SELECTED EXCERPT:
----------

We have moved into the period of Lent. This season of repentance, reflection and preparation shapes us as people as we look ahead to Easter. It is a subdued and somewhat introspective period in the church year and leads us into examining ourselves and our personal perspectives.

A week or so ago I was given a copy of a new book – a collection of essays addressing the Moral Case for the Uluru Statement from the Heart. It is titled ‘Statements from the Soul’. The contributors write from faith perspectives and do so with passion and energy. 

In the opening essay Stan Grant, journalist, and activist, reflects on his experience of hearing his uncle preach and out of that on the place of suffering and the way that God is present. He comments, ‘Those who profess love of Christ yet turn a deaf ear to the cries of the forsaken must surely ask what their faith is for’ (page 28). 

Writers affirm again and again that the language of the Statement from the Heart is invitational and relational.  It invites a unity and compassionate embrace of the other, that is only possible as we recognise the extent of dispossession and its generational impact. Such a reality invites us into listening to the suffering of the other, being repentant and longing for forgiveness.

I commend this book to you for your Lenten reading. Take time to allow each writer’s contribution to speak into what is means to long for an Australia where the pain and hurt of so many years is, in time, healed and we are all renewed.

----------

DATASET EXTRACT:

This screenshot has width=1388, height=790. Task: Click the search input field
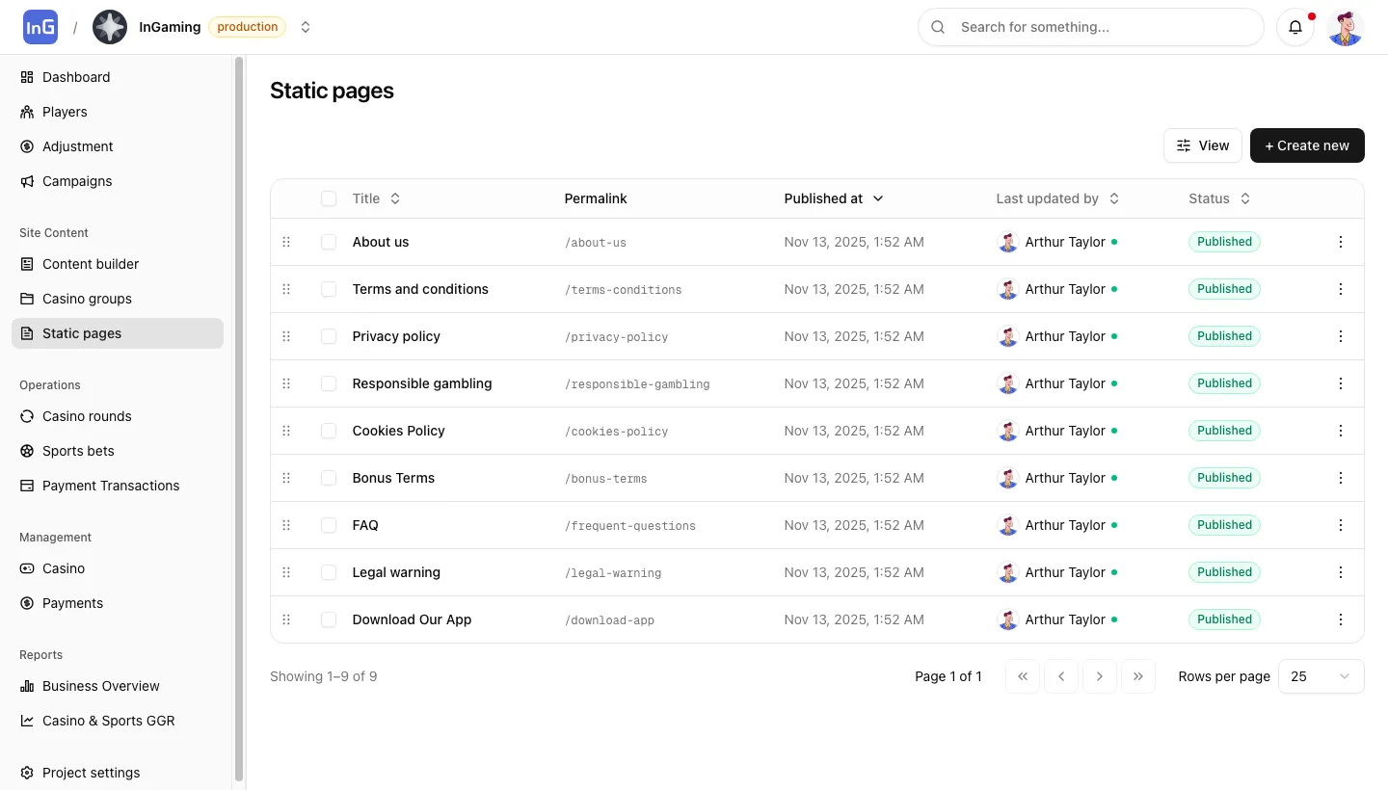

----------

EXERCISE TASK:
Reproduce the passage of the Lenten reflection between "A week or so" and "for’ (page 28).", inclusive, changing "passion" to "conviction". The lines above come from a separate source.

WORKED ANSWER:
A week or so ago I was given a copy of a new book – a collection of essays addressing the Moral Case for the Uluru Statement from the Heart. It is titled ‘Statements from the Soul’. The contributors write from faith perspectives and do so with conviction and energy. 

In the opening essay Stan Grant, journalist, and activist, reflects on his experience of hearing his uncle preach and out of that on the place of suffering and the way that God is present. He comments, ‘Those who profess love of Christ yet turn a deaf ear to the cries of the forsaken must surely ask what their faith is for’ (page 28).